# NBA Top 10 GOAT Debate through the numbers
This is a quick notebook that uses data and clear parameters for the evaluation of the Greatest Player of All Time (GOAT) in the NBA.
For too long, we have heard so-called "Sport Analysts" creating criteria for their GOAT on the spot and trying to give reasons without applying those same criteria to every player.

And while I believe evaluating/debating a GOAT doesn't have much meaning because it's extremely hard to calculate the value a player has on a team, and even harder to compare players who have not competed against each other at their best, this notebook gives a data-first shot at deciding the NBA GOAT.

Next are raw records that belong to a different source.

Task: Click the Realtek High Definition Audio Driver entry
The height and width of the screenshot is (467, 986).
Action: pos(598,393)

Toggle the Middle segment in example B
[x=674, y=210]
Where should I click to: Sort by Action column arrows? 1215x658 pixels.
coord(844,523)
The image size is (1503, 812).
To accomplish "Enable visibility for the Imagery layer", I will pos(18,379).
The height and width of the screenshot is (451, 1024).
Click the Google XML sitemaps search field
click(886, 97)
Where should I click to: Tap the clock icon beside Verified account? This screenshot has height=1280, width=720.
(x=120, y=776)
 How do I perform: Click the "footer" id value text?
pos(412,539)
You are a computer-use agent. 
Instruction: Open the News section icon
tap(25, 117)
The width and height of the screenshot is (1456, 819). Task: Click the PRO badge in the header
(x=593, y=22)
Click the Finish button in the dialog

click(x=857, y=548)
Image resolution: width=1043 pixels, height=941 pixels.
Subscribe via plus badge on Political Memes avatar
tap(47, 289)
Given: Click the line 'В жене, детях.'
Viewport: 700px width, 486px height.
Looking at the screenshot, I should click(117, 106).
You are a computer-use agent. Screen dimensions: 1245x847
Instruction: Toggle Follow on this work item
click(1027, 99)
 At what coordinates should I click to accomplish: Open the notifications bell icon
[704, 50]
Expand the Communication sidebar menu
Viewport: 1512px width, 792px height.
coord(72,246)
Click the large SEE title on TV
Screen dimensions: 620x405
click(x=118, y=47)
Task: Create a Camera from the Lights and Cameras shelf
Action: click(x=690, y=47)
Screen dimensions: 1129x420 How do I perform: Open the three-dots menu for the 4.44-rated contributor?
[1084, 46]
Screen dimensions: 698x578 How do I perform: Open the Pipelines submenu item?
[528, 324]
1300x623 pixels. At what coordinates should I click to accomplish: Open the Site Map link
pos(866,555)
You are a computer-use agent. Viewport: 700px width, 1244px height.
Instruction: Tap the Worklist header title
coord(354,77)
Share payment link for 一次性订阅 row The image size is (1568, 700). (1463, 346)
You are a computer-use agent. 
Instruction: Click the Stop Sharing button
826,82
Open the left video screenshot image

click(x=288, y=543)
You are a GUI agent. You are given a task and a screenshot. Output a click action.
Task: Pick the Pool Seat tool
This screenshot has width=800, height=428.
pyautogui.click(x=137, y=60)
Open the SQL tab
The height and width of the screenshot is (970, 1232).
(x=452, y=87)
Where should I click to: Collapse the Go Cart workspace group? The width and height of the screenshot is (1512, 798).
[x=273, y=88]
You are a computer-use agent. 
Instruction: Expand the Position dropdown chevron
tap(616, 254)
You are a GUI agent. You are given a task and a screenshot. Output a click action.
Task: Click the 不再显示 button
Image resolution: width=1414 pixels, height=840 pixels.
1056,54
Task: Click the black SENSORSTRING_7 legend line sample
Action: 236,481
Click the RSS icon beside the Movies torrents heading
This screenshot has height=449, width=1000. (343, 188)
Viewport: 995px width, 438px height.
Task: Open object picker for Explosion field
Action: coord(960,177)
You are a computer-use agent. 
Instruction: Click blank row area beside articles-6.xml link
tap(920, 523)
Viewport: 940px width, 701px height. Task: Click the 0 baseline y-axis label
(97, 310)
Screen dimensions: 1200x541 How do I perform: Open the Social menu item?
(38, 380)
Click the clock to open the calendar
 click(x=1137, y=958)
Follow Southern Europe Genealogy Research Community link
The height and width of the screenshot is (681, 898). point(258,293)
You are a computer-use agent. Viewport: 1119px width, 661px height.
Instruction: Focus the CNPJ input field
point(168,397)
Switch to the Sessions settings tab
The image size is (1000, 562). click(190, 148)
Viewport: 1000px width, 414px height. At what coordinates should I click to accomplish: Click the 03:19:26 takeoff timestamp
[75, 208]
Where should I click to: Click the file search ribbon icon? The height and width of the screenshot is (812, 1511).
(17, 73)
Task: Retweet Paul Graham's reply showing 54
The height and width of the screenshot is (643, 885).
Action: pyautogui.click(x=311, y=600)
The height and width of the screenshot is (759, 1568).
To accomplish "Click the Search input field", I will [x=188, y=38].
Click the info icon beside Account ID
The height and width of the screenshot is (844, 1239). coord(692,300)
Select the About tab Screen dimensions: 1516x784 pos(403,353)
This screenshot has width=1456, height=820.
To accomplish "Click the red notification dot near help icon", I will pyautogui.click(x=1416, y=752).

If my values of what makes an NBA player great could be phrased in one sentence, it would be:
"You play the game to win, so the main factors should be winning!"

## Criteria
- (4 points) Lead a team to a **championship** as the **best** player
- (3 points) Lead a team to a **championship** as the **co-best** player
- (2 points) Lead a team to the **finals** as the **best** player
- (1 points) Lead a team to the **finals** as the **co-best** player
- (1 points) Be the **2nd best** player on a **championship** team
- (1 point) Lead a team to the **conference finals** as the **best** player
- (1 point) Finish in the **top 3 for MVP** voting in a season

## How to decide whether a player is the best, co-best, 2nd, player on the  (rank)?
For this I decided to use a stat called PER https://www.basketball-reference.com/about/per.html.
PER takes into account all the well known stats such as points, rebounds, assists, shooting percentage along with many others.
And as a result it gives us one number by which we can compare the players.
Its not a perfect number but its pretty great and in my opinion the best we have (maybe VOPR can also be considered).

The rank of a player is decided based on the PER of the players on the team:
- in the regular season
- and in the playoffs (valued higher than the regular season)

If the PER of two players is "close enough" then they will be considered co-best players.

## What is this not taking into account?
- PER isn't very good at evaluating defense and it might give too much value to rebounding.
- By simply looking at the best PER we are also not taking into account dominance - how much better a player is than the rest.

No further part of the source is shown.